____ Material provided

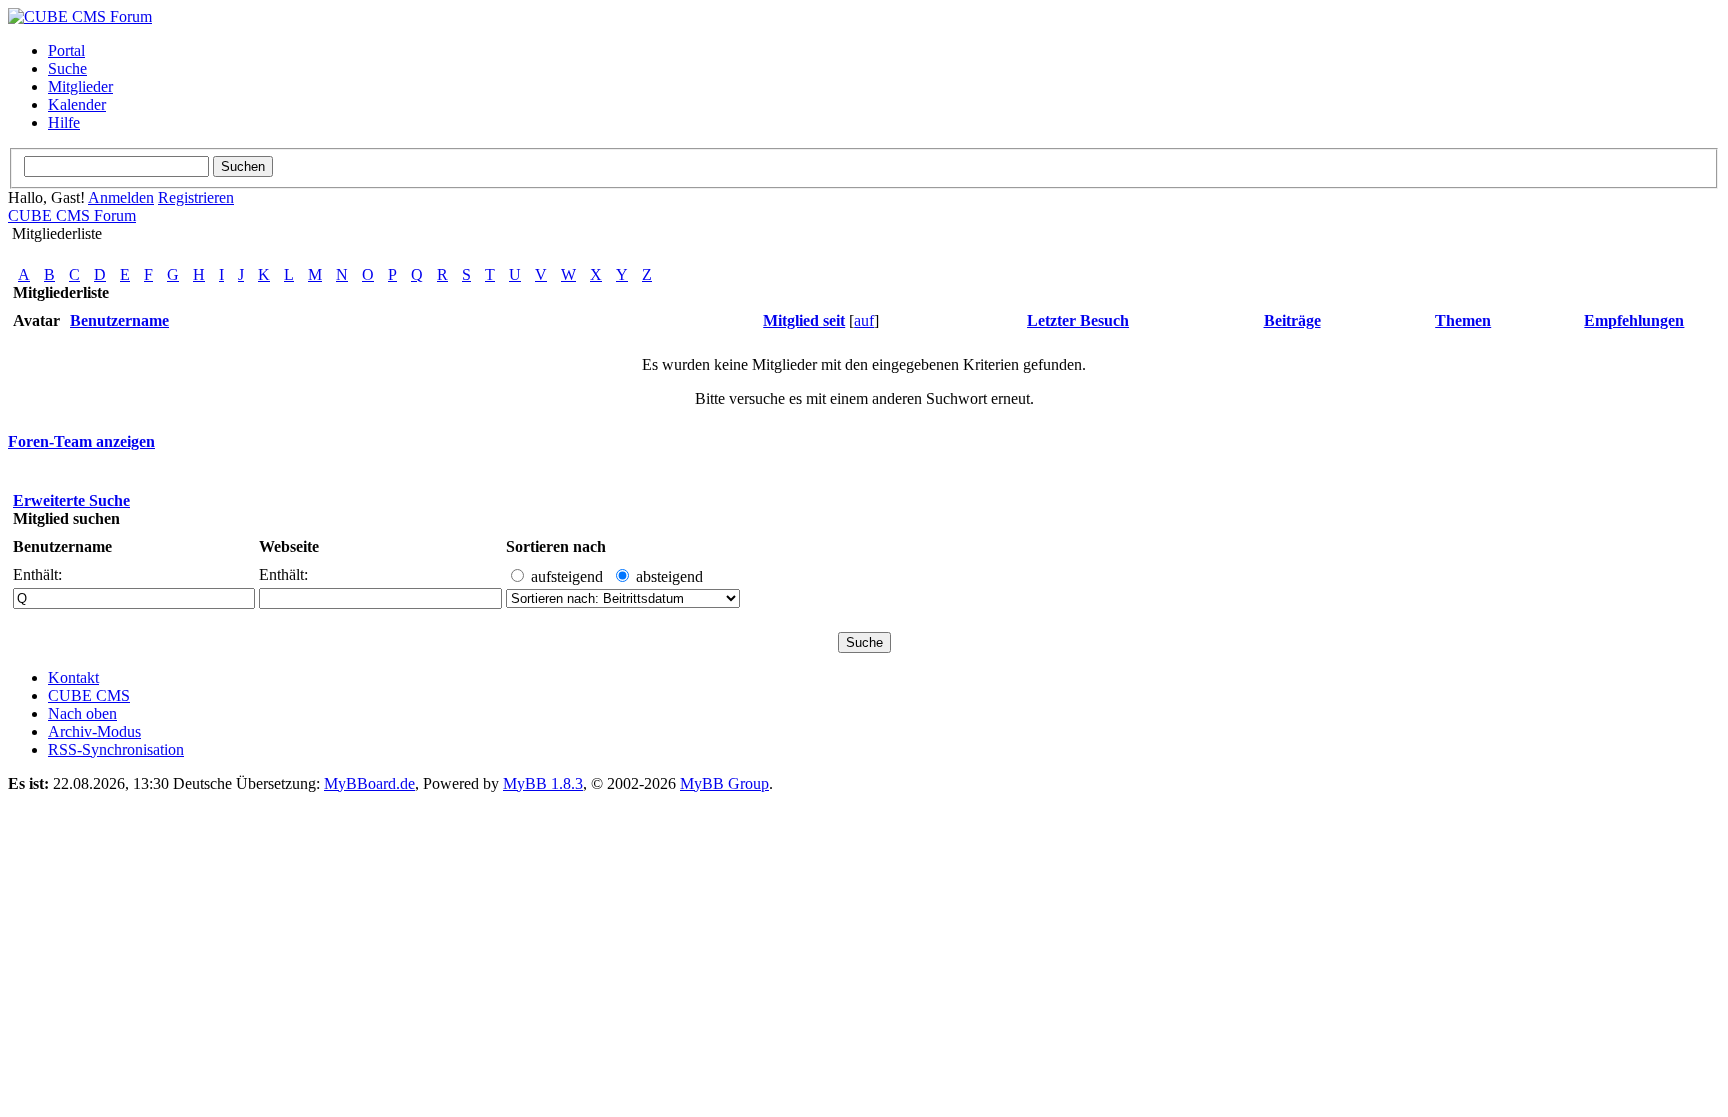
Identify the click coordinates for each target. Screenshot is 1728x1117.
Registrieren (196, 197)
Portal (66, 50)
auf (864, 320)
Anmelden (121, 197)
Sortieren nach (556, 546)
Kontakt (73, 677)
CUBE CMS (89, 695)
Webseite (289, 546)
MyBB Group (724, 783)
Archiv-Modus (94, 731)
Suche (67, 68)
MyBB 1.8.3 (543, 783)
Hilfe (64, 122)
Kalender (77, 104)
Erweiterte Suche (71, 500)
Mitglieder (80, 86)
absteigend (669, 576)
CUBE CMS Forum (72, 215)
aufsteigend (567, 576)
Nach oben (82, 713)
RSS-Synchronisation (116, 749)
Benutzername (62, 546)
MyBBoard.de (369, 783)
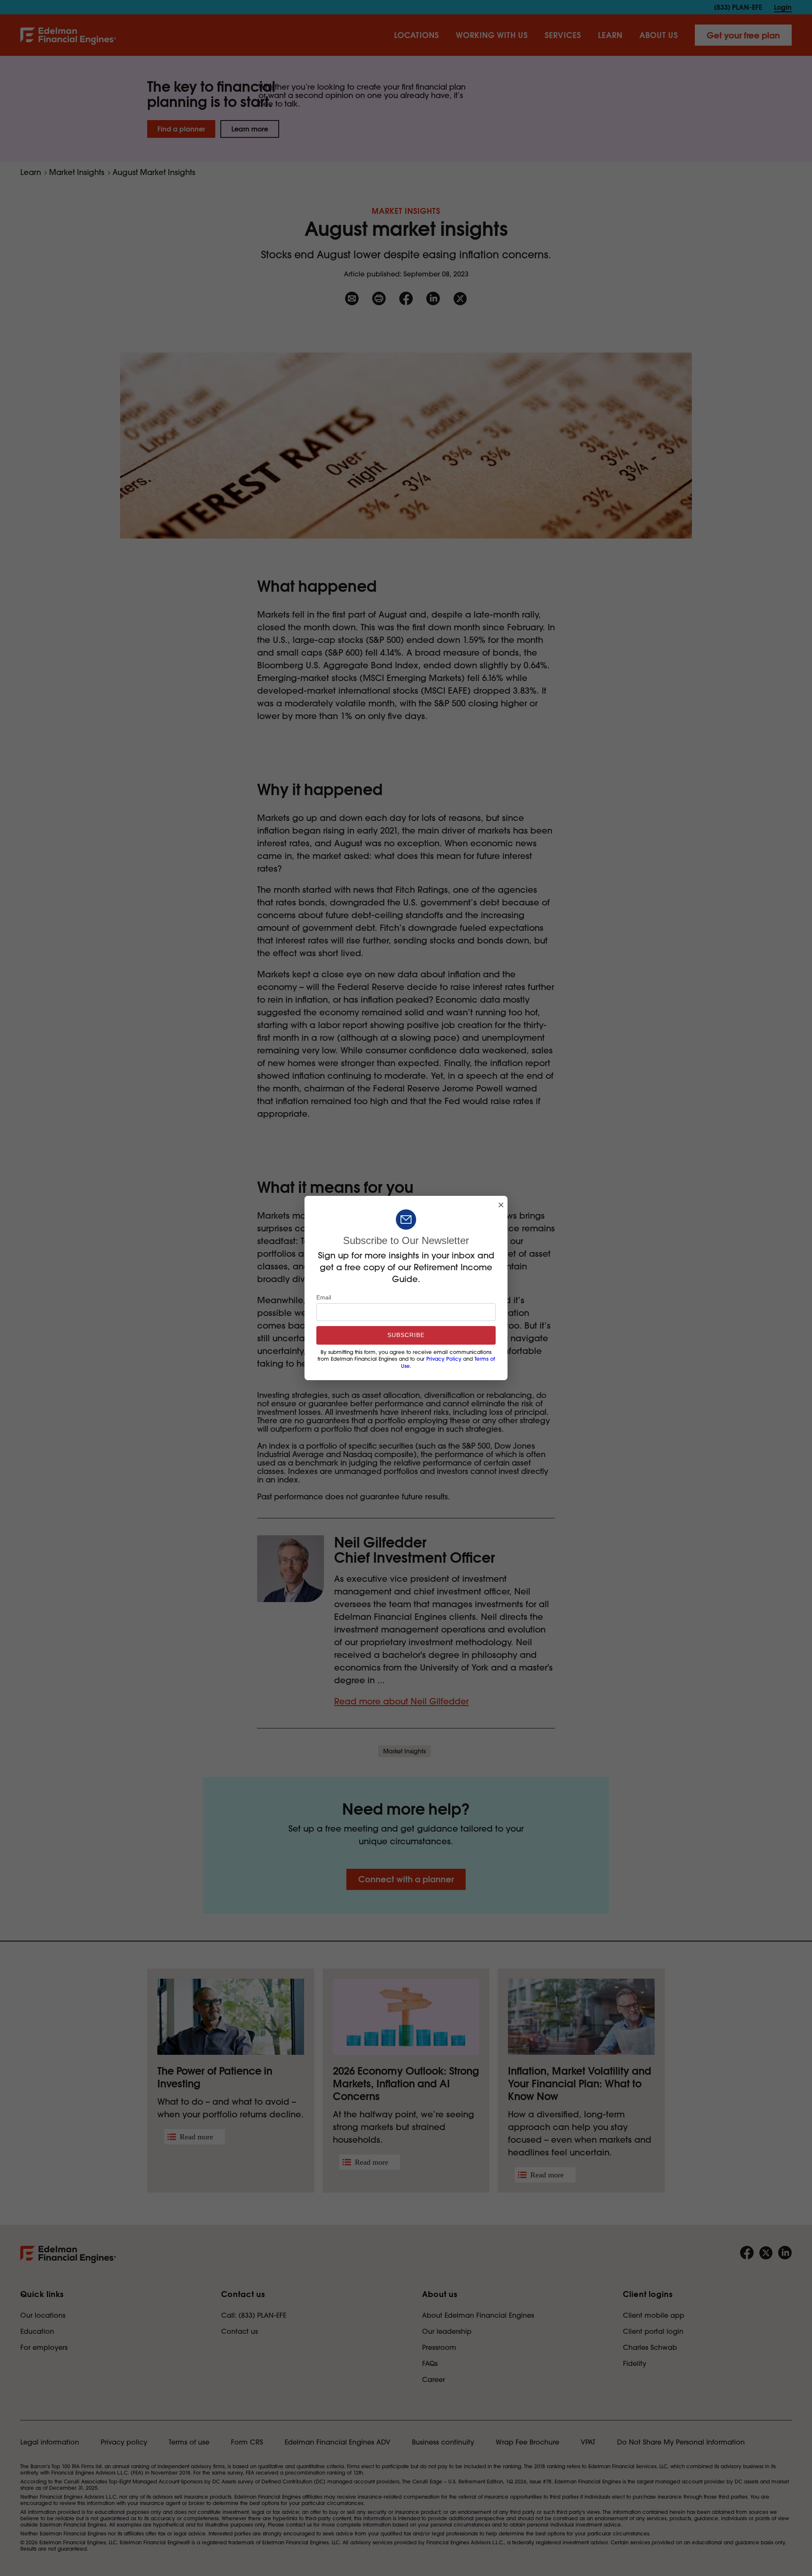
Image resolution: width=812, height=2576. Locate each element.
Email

________
____ Material provided

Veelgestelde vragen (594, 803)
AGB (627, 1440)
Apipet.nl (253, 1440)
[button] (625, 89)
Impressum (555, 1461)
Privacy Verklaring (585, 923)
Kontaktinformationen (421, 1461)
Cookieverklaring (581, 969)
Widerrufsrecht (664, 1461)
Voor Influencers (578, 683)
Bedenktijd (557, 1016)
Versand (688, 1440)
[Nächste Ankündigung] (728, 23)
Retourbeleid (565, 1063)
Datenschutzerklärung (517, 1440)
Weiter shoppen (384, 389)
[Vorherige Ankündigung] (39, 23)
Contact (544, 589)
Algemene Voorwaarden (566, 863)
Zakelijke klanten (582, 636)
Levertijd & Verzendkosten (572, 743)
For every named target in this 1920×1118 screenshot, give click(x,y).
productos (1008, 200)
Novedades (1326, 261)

________
____ Material provided

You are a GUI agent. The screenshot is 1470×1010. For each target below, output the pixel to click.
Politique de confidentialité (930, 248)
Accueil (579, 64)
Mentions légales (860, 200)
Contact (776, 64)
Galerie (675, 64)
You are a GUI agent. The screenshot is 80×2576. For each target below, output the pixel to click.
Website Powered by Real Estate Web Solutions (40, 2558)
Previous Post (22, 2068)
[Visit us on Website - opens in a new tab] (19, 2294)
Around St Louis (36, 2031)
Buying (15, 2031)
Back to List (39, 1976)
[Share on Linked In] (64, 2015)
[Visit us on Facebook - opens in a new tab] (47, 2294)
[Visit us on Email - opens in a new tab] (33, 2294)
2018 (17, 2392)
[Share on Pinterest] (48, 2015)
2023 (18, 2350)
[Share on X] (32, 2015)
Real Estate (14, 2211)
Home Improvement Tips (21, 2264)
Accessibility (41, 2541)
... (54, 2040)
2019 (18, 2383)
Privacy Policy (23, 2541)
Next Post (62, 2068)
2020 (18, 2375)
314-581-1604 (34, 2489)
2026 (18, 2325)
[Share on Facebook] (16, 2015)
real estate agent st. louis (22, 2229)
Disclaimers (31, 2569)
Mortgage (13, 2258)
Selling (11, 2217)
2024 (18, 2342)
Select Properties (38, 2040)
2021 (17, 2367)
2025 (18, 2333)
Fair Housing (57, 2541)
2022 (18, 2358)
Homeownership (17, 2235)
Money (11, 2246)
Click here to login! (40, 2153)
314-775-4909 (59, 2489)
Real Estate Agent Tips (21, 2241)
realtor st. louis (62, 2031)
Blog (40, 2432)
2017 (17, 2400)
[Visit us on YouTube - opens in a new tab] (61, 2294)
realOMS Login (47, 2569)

________

Brief: Above are records; repeat only the lines starting at the line with "Datenschutzerklärung (517, 1440)" and ending at the line with "Novedades (1326, 261)", exactly as they appear, both included.

Result for this exercise:
Datenschutzerklärung (517, 1440)
Weiter shoppen (384, 389)
[Vorherige Ankündigung] (39, 23)
Contact (544, 589)
Algemene Voorwaarden (566, 863)
Zakelijke klanten (582, 636)
Levertijd & Verzendkosten (572, 743)
For every named target in this 1920×1118 screenshot, give click(x,y).
productos (1008, 200)
Novedades (1326, 261)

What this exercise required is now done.